100 years ago

OUR missing summer has at last turned up. How long it means to stay with us is the doubtful point; but the heat of the past few days was certainly more than we had bargained for. Mark Twain was about right when he said we had no real climate in England, only samples of weather. Malvern Gazette, July 20, 1900.

THERE is an admirable society called the Soldiers and Sailors Help Society for helping discharged soldiers and providing homes for the crippled and convalescent. In connection with it, the Ledbury Branch of the Children's' Penny Band was formed last month, and as a result of a thorough organisation on behalf of the noble object, the very satisfactory sum of £10 18s and 1d was raised by the children, this amount representing 2,617 pennies. Ledbury Free Press, July 24, 1900.

50 years ago

IT must be rather heartbreaking for the residents of the council estates in Cotswold Road and Mendip Close to see their cabbages being literally devoured before their eyes by stray cattle. Hearing that this was happening, I strolled the other day to the area and, whether it was a coincidence or not, Pickersleigh Road looked more like a cattle market. Malvern Gazette, July 21, 1950.
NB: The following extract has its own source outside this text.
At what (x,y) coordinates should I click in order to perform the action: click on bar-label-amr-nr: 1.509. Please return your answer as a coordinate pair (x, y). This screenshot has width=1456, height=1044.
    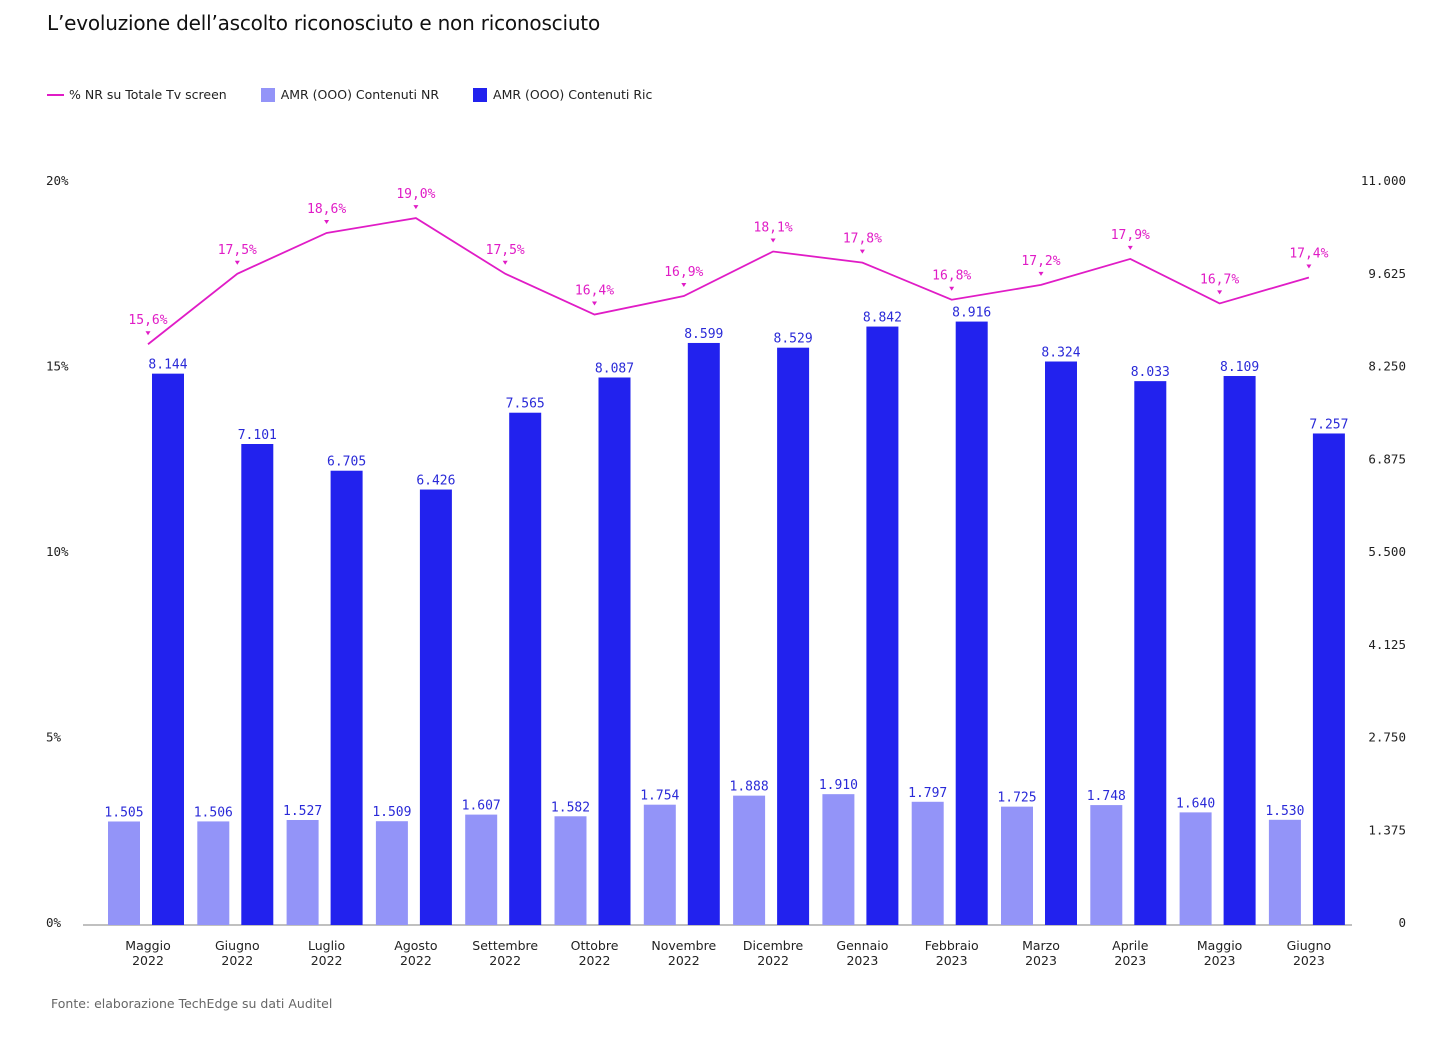
    Looking at the image, I should click on (392, 812).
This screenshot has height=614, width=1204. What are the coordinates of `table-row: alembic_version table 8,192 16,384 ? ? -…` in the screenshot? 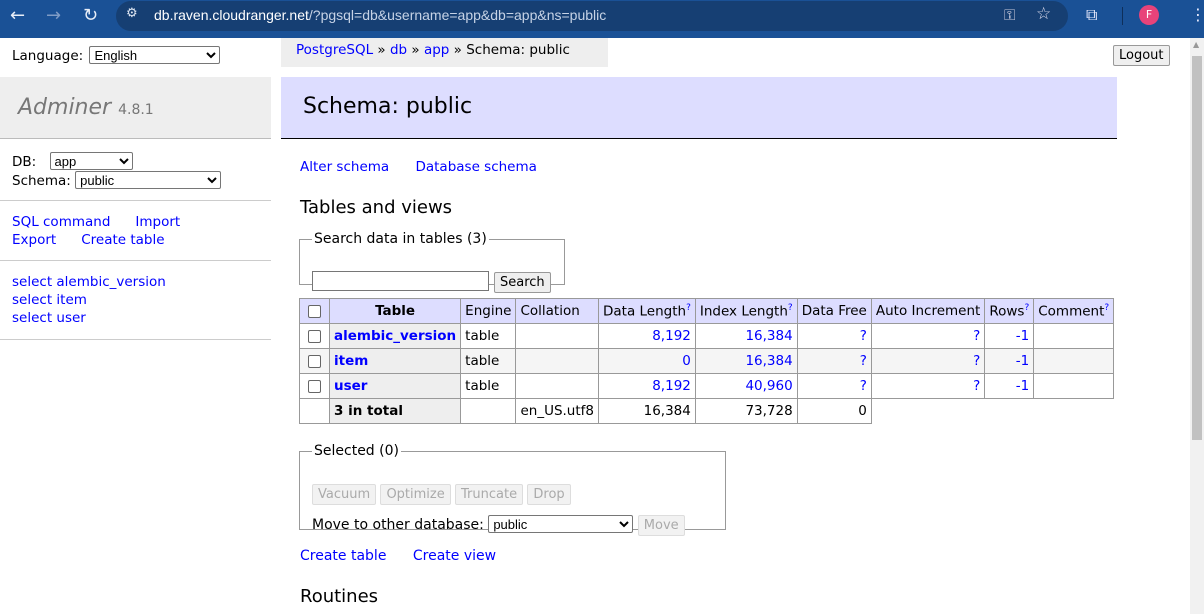 It's located at (707, 336).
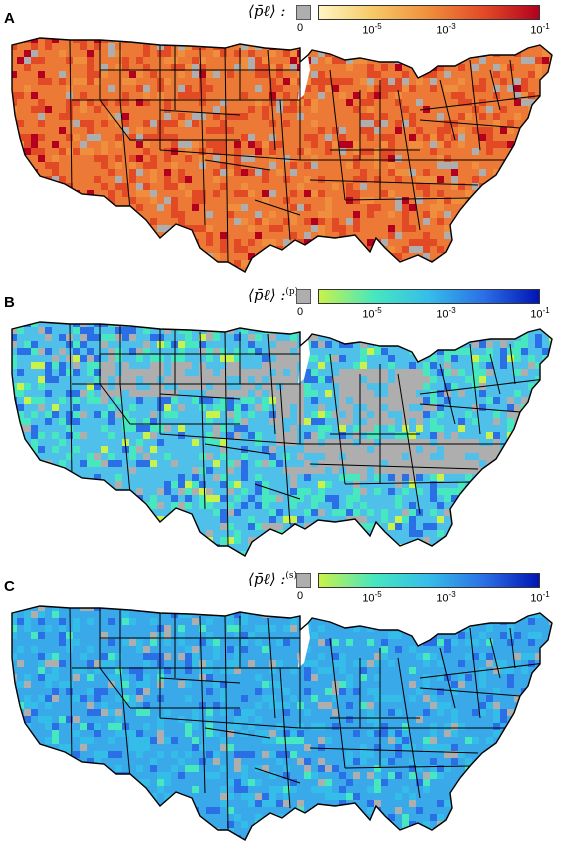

MANY holiday-makers had narrow escapes when two coaches came into collision at the Upper Cross, Ledbury, on Tuesday evening. One coach owned by Gliderways, returning to Birmingham, from a trip to Barry, when turning from New Street towards Worcester Road collided with a coach belonging to Messrs Owen, of Knighton, travelling from The Southend. The Birmingham coach was struck broadside, the fuel tank being shattered. Some of the passengers were severely shaken, but no one was injured. Ledbury Reporter, July 21, 1950.

25 years ago

DING, dong bell - Murphy's down the well. And it took all the ingenuity of Malvern Fire Station Officer Mike Ginger to get the nine-month-old pussycat out again on Sunday afternoon.

Murphy fell down a disused 30-foot well at the home of her owner, Mrs Pat Wild, of Lansdowne Crescent, Malvern.

Things looked grim until Station Officer Ginger came up with a plan for saving Murphy...a shopping basket with a bowl of catfood inside was lowered down, in jumped Murphy after her supper, and up she came none the worse. Malvern Gazette, July 24, 1975.

BISHOP Hugh Foliot, fully restored to health, is safely back. In 1232 he founded the Hospital of St Kathe-rine of Alexandria in Ledbury, for the relief of wayfarers and the poor and needy folk of the parish. Three and a half centuries later, an artist painted a picture of him. This hung in the Masters House until 1963 when our local council banished him to an outhouse. Rescued after the restoration of St Katherine's Hall, be was at last given worthy lodging in the Chapel. Ledbury Reporter, July 24, 1975.